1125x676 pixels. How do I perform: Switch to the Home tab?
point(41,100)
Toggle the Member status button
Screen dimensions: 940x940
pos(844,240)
▬▬▬▬▬▬
- **Consigne donnée**: Citez toutes les lignes ci-dessus à l'identique, sans rien modifier.

- **Solution complète**:
1125x676 pixels. How do I perform: Switch to the Home tab?
point(41,100)
Toggle the Member status button
Screen dimensions: 940x940
pos(844,240)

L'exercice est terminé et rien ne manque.